◆ Instructions to follow
Can you find the lines of the listing that include "arrow" and copy every one?

** Source material follows **

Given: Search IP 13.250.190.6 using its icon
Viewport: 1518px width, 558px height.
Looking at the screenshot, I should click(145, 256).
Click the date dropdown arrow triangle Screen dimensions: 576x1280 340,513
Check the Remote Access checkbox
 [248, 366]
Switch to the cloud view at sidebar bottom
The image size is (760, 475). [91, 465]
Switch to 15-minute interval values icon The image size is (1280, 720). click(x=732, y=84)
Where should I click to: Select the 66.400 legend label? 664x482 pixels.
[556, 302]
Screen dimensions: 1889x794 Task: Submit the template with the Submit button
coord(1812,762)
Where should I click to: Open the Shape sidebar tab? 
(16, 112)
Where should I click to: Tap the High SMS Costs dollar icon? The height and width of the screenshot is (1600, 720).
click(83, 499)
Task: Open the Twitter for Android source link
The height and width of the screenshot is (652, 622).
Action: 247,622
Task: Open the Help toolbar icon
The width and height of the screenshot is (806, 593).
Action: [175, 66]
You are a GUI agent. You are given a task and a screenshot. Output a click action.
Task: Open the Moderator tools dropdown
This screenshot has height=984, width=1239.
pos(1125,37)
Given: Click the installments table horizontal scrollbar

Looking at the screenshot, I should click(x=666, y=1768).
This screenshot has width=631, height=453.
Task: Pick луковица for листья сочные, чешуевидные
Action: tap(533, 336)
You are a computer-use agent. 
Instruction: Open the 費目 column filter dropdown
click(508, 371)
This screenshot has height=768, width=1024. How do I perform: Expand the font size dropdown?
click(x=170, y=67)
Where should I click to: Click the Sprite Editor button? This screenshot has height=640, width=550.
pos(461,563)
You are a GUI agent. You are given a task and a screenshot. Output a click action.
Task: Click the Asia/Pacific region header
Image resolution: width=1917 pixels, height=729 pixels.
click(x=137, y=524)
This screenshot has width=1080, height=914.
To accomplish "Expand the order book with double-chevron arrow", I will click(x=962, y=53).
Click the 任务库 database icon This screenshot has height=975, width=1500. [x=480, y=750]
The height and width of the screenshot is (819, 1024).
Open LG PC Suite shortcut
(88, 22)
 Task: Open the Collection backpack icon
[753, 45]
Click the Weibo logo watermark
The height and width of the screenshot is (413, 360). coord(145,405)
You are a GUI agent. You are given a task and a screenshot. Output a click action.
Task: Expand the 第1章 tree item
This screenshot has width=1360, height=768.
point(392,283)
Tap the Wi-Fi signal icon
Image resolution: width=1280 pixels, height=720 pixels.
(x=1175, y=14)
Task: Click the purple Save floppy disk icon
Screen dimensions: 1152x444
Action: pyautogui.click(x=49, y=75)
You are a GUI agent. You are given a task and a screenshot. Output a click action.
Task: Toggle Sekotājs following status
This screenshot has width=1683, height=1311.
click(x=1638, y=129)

** End of Source material **

◆ Result of the task
Click the date dropdown arrow triangle Screen dimensions: 576x1280 340,513
To accomplish "Expand the order book with double-chevron arrow", I will click(x=962, y=53).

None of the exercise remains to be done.